Longtail Tuna

Pelagic / Inshore
Thunnus tonggol

Northern WA's signature inshore tuna — fast, hard-running, and accessible from beach, boat, and kayak. Schools chase baitfish along Eighty Mile Beach, the Pilbara coast, and through the Kimberley, often busting up within casting range of the shore. Small head, thick shoulders, and a sustained run that turns light gear inside out.

Overview

Longtail tuna are the inshore tuna of northern WA — they don't venture into deep blue water like yellowfin, instead patrolling the coast from Shark Bay north and through the Kimberley, often within a few hundred metres of the beach. Eighty Mile Beach, the Pilbara coast, and the bays around Broome are classic longtail country. They feed on hardyheads, garfish, and small mackerel by herding them to the surface, and the resulting bust-ups are obvious from a long way off — boiling water, terns wheeling overhead, and bait spraying. Once hooked they go on long, hard, low runs that can dump a small reel in seconds.

How to Catch
Best baits

Live hardyheads, live garfish, whole pilchards (less reliable than a moving lure)

Lures

Chrome metal slugs (40–80g), stickbaits, slim minnows, small soft plastics on heavy jig heads

Rigs

Spin outfit with 20–40lb braid and a 30–50lb fluorocarbon leader. A single inline hook on metals — trebles tend to pull or get destroyed. From the beach, long casts matter, so a 9–10ft rod and a 5000–8000-size reel. No wire — longtails don't have shearing teeth and wire kills the strike rate.

Technique

Spot the bust-up first. Birds working tight over boiling water is the giveaway. Position yourself ahead of the school's drift, cast a metal slug well past the activity, and retrieve fast and steady — longtails almost always hit a fast-moving lure over a slow one. From the shore on Eighty Mile Beach, walk and watch; from a boat, hold off the school and cast in rather than driving through it. Once hooked, set the drag heavy and walk along the beach with the fish if you have to — they'll spool a stationary angler.

Best time

Peak action runs April through October when the southerly trades push baitfish along the coast.
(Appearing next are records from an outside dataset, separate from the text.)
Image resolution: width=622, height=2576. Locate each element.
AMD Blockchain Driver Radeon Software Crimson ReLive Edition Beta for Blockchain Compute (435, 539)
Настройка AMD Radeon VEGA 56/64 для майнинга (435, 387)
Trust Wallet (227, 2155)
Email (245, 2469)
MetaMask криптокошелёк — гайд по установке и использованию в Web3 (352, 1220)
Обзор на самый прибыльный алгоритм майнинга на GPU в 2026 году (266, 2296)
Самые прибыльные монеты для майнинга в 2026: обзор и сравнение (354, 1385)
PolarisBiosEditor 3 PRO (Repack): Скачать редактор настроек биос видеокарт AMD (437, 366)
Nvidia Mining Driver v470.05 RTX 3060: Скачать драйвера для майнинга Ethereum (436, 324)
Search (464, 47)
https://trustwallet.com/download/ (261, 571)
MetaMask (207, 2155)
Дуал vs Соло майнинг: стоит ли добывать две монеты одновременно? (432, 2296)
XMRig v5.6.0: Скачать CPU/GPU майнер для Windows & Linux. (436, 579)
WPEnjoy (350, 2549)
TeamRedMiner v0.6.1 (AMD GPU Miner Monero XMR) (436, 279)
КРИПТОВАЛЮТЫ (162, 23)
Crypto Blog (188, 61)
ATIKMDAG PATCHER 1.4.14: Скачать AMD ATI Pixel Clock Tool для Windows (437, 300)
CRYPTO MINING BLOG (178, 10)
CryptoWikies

Early morning and late afternoon are best for surface bust-ups. Calm, glassy mornings are easier for spotting feeding schools.

Size

Up to 35kg, commonly 8–20kg

Peak season

Year-round (peak Apr–Oct)

Eating quality

Good — dark red flesh that's excellent as sashimi or seared rare, but dries out fast if overcooked. Bleed at the gills the moment they're landed and put straight onto ice slurry. Strong-flavoured smoked or in a curry.

Regulations (WA)

Bag limit: 2 (within WA's large pelagic mixed-species daily limit). No minimum size in WA. A Recreational Fishing from Boat Licence (RFBL) is required when fishing from a powered boat. Always check current DPIRD rules — regulations may change.

Perth Tips

Eighty Mile Beach is the classic land-based longtail destination — drive the beach at low tide and watch the wash. From a boat around Broome and the Pilbara, work the headlands and reef edges where bait gets pinned. Don't bother with light gear unless you enjoy long fights — 30lb braid is a sensible minimum.